(begin)

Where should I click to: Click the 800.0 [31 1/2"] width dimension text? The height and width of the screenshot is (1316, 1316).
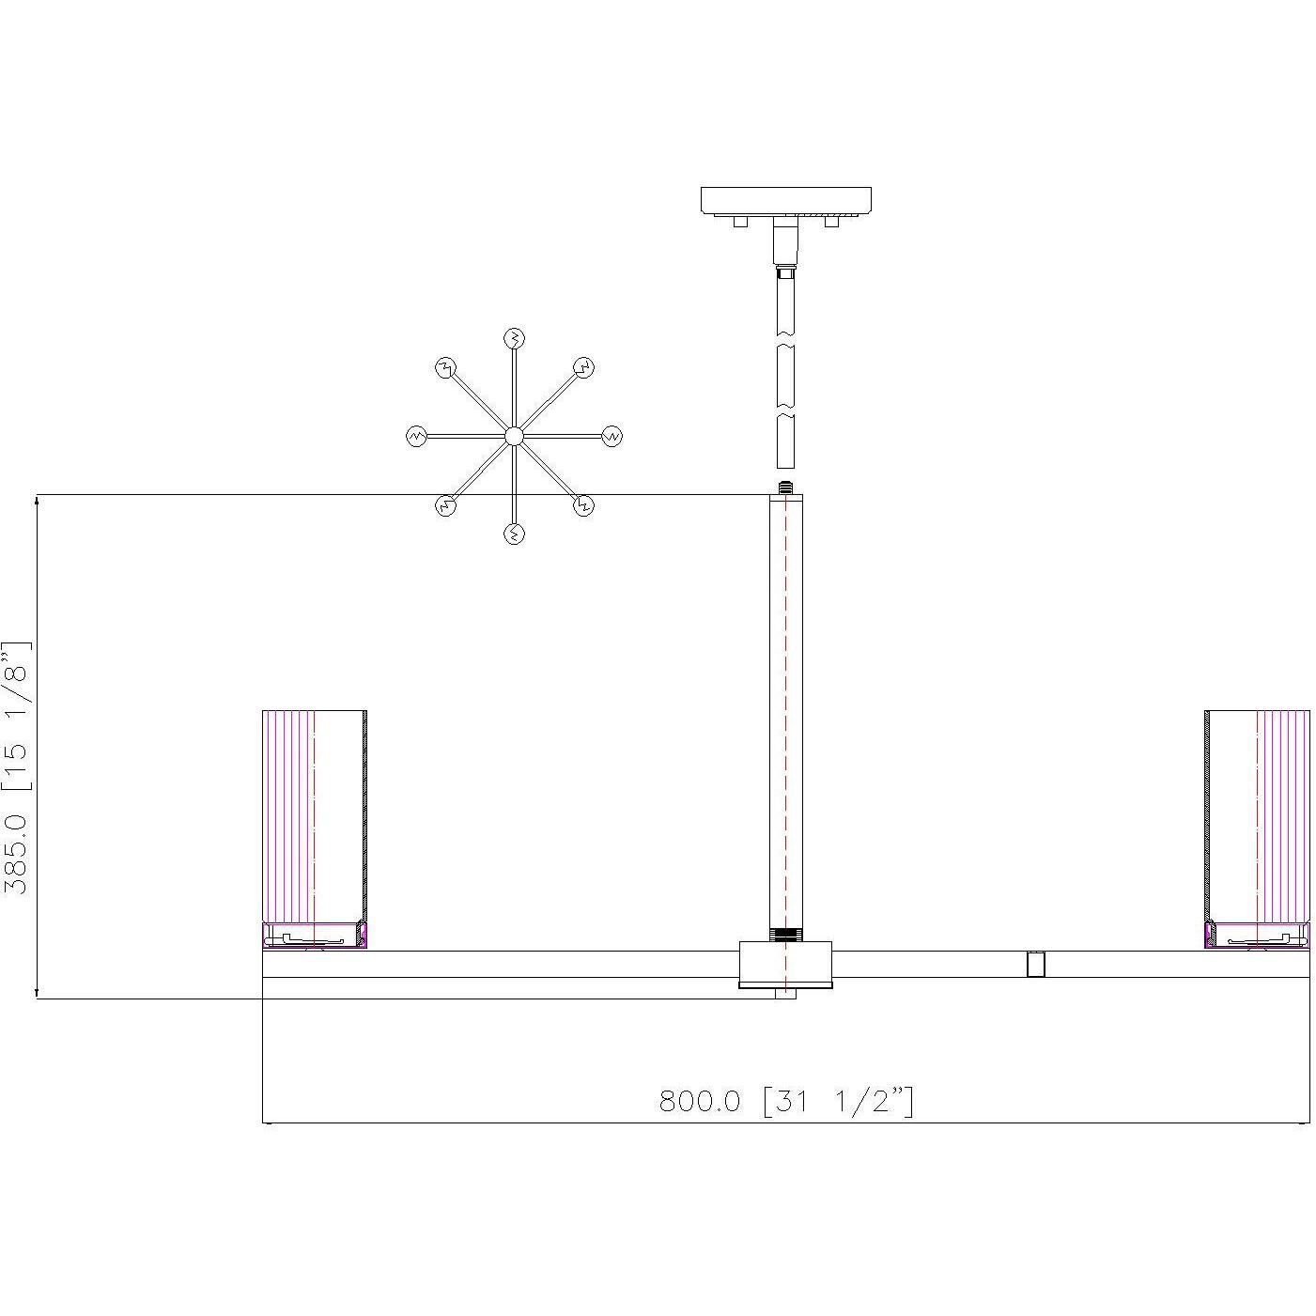[785, 1100]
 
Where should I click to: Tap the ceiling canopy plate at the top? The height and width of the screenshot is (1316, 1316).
[785, 200]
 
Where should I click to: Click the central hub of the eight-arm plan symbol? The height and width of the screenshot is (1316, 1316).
[514, 436]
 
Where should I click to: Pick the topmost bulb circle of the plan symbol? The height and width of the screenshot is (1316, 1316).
[514, 337]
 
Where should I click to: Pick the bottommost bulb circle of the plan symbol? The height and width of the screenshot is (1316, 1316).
[514, 534]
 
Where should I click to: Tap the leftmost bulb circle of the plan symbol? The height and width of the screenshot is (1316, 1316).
[416, 436]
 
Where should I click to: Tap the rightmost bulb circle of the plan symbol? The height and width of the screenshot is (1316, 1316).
[612, 436]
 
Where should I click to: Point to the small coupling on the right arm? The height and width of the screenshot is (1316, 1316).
[1035, 965]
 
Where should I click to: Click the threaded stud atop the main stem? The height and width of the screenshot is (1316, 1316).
[785, 488]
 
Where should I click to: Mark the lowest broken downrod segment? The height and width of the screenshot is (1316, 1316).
[785, 442]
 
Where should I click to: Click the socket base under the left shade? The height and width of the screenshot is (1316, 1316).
[314, 936]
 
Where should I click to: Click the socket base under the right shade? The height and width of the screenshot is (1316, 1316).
[1257, 936]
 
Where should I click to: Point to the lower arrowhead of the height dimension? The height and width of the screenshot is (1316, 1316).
[37, 992]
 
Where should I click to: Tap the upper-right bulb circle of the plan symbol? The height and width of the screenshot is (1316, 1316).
[583, 367]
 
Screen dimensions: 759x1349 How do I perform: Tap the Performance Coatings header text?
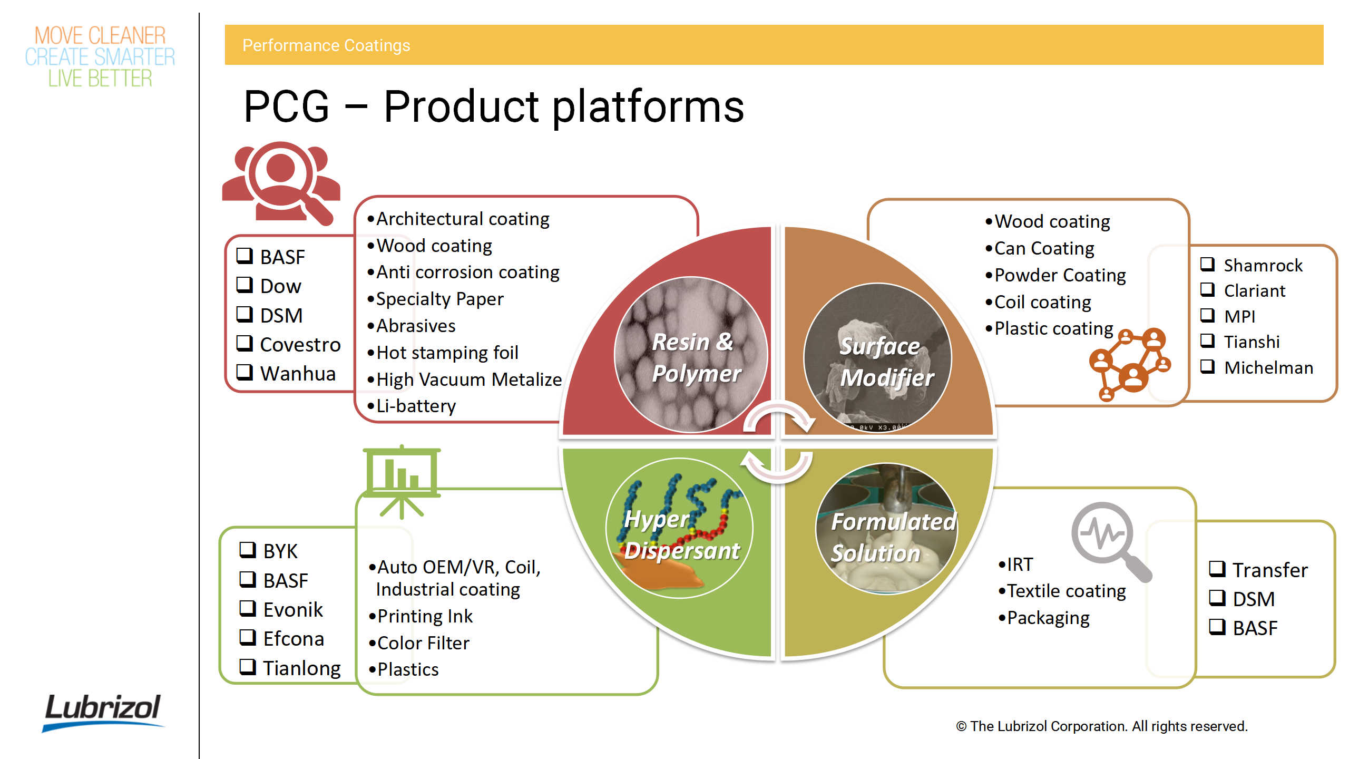point(326,45)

(end)

■ **WHAT IS BEING ASKED**
Change every "bulb circle" to "lamp circle" and write out all the rows above again, with nothing else altered. Leave the pictures out of your answer.

■ **TASK ANSWER**
Where should I click to: Click the 800.0 [31 1/2"] width dimension text? The height and width of the screenshot is (1316, 1316).
[785, 1100]
 
Where should I click to: Tap the ceiling canopy plate at the top? The height and width of the screenshot is (1316, 1316).
[785, 200]
 
Where should I click to: Click the central hub of the eight-arm plan symbol? The height and width of the screenshot is (1316, 1316).
[514, 436]
 
Where should I click to: Pick the topmost lamp circle of the plan symbol? The height and width of the screenshot is (1316, 1316).
[514, 337]
 
Where should I click to: Pick the bottommost lamp circle of the plan symbol? The height and width of the screenshot is (1316, 1316).
[514, 534]
 
Where should I click to: Tap the leftmost lamp circle of the plan symbol? The height and width of the screenshot is (1316, 1316).
[416, 436]
 
Where should I click to: Tap the rightmost lamp circle of the plan symbol? The height and width of the screenshot is (1316, 1316).
[612, 436]
 
Where should I click to: Point to the small coupling on the right arm? The height and width of the screenshot is (1316, 1316).
[1035, 965]
 
Where should I click to: Click the threaded stud atop the main stem? The height and width of the screenshot is (1316, 1316).
[785, 488]
 
Where should I click to: Mark the lowest broken downrod segment? The height and width of the screenshot is (1316, 1316).
[785, 442]
 
Where should I click to: Click the socket base under the left shade? The height and width of the screenshot is (1316, 1316).
[314, 936]
 
Where should I click to: Click the socket base under the right shade? The height and width of the screenshot is (1316, 1316).
[1257, 936]
 
Where should I click to: Point to the lower arrowhead of the height dimension? The height and width of the screenshot is (1316, 1316).
[37, 992]
 
Where should I click to: Tap the upper-right lamp circle of the plan symbol? The height and width of the screenshot is (1316, 1316).
[583, 367]
 
Screen dimensions: 759x1349 How do I perform: Tap the Performance Coatings header text?
point(326,45)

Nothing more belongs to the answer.